Chapter 6 - Coronaviruses of agricultural and companion animals with the potential for zoonotic transmission

Several human coronaviruses cause high mortality rates and are highly contagious, while others cause cold-like illnesses. These viruses are believed to enter human populations by zoonotic transmission from animal intermediate hosts from live animal markets in China [severe acute respiratory syndrome coronaviruses (SARS-CoV) from palm civets/raccoon dogs and SARS-CoV-2 possibly from pangolins] or dromedary camels in the Arabian Peninsula (Middle East respiratory syndrome coronavirus). Some bats may act as reservoir hosts. While much focus on the possible reservoir and intermediate hosts for future zoonotic transmission focuses on bats or rodents, humans spend much more time with agricultural animals, including cattle, pigs, camelids, and horses, particularly pigs, which host six coronaviruses. One pig coronavirus is a deltacoronavirus, a genus that almost exclusively contains bird viruses. The species Betacoronavirus-1, represented by a bovine coronavirus, contains members that infect other animal hosts, as do the Alphacoronavirus-1 species. Humans spend large amounts of time in the company of their companion animals, such as cats and dogs. Some contact is intimate, including allowing these animals to sleep with their owners and lick their faces. In addition to possible zoonotic transmission, humans transmit coronaviruses, including SARS-CoV-2, to domestic and captive exotic cats, some of which are endangered. Human-to-cat transmission of SARS-CoV-2 has caused severe disease in juvenile domestic cats. People are also regularly in contact with animal fecal material. Some diseases caused by animal coronaviruses are typically mild, while others cause severe, life-threatening diseases. Both morbidity and mortality in agricultural animals have a great economic impact on developing and developed regions of the world. Due to close, prolonged contact between humans and agricultural and companion animals, it may be a matter of great importance to spend more time and resources studying the potential for coronaviruses of domestic animals to cause zoonotic transmission.

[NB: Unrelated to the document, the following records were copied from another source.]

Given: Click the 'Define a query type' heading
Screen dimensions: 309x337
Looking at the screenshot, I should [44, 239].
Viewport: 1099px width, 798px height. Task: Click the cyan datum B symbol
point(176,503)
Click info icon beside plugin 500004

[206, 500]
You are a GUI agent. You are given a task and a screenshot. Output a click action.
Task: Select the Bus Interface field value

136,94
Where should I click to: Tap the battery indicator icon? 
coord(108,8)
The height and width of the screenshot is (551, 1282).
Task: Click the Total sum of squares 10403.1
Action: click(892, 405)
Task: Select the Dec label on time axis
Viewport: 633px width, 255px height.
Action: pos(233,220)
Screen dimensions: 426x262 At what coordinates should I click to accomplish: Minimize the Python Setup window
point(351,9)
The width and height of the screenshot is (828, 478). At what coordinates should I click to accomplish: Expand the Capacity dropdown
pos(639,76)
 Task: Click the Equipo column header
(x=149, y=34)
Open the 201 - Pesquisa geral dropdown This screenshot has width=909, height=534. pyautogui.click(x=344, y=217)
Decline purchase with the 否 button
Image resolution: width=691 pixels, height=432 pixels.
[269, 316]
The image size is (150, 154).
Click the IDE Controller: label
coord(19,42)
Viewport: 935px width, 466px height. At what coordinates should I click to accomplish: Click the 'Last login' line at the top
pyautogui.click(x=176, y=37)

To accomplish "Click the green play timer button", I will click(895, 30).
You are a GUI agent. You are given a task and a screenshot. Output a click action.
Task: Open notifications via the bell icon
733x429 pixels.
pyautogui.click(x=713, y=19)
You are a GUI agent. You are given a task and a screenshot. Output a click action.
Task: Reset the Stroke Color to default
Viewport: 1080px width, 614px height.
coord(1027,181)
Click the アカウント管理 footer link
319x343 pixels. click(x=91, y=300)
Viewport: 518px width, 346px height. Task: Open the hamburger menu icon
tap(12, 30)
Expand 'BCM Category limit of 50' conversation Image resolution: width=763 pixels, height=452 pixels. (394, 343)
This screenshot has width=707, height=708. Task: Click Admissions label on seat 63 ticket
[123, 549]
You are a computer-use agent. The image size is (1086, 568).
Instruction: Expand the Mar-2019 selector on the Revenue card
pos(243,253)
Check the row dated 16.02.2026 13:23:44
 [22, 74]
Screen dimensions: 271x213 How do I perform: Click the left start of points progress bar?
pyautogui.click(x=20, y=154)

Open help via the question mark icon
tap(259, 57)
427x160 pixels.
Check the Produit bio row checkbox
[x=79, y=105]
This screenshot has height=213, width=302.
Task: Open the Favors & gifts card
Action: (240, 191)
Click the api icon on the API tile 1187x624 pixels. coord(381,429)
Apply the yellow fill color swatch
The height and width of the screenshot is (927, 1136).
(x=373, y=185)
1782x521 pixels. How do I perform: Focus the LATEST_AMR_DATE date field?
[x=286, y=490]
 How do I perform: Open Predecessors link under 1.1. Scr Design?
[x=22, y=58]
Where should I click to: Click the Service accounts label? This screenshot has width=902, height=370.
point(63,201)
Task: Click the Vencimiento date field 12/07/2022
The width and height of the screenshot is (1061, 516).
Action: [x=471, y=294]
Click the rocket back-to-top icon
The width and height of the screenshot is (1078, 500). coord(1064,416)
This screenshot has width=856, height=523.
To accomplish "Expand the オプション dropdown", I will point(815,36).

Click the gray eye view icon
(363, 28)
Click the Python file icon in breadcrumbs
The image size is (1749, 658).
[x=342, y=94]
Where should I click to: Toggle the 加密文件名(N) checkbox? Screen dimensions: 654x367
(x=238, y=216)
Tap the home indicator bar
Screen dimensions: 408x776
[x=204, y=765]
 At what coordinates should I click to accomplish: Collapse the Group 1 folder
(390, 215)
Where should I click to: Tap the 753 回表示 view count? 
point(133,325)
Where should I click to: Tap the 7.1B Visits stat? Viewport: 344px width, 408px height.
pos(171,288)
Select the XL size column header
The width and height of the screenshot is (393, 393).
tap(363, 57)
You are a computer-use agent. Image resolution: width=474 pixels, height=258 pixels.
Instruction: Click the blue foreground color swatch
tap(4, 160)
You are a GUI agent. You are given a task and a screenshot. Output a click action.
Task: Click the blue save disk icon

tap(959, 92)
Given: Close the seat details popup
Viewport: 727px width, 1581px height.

Chapter 5 - Coronaviruses of wild and semidomesticated animals with the potential for zoonotic transmission

Coronaviruses are present in most animal species. Some animals may then serve as a reservoir or intermediate hosts of viruses causing mild or severe to fatal diseases in humans and other animals. Infected humans may also transmit coronaviruses, such as severe acute respiratory syndrome virus (SARS-CoV)-2, to animals, including captive endangered animal species. This chapter focuses on coronaviruses of wild and semidomesticated animals, including viruses from bats, rodents, nonhuman primates, ferrets, minks, and rabbits. The ability of coronaviruses to rapidly mutate and to exchange their genetic material with other coronaviruses leads to the production of variants able to infect and adapt to new host species. Special attention is given to coronaviruses of bats and rodents since they appear to have hosted ancestral coronaviruses that indirectly lead to zoonotic transmission of highly pathogenic human viruses, including SARS-CoV, the closely related SARS-CoV-2, and Middle East respiratory syndrome virus. The RNA genomes of several bat coronaviruses, such as WIV1 and WIV16, are very similar to SARS-CoV. Coronaviruses in animals primarily cause severe disease in the respiratory, central nervous, and digestive systems but may damage other organ systems as well. Further studies on wildlife coronaviruses are advisable to avoid human epidemics or pandemics as well as to protect endangered animal species.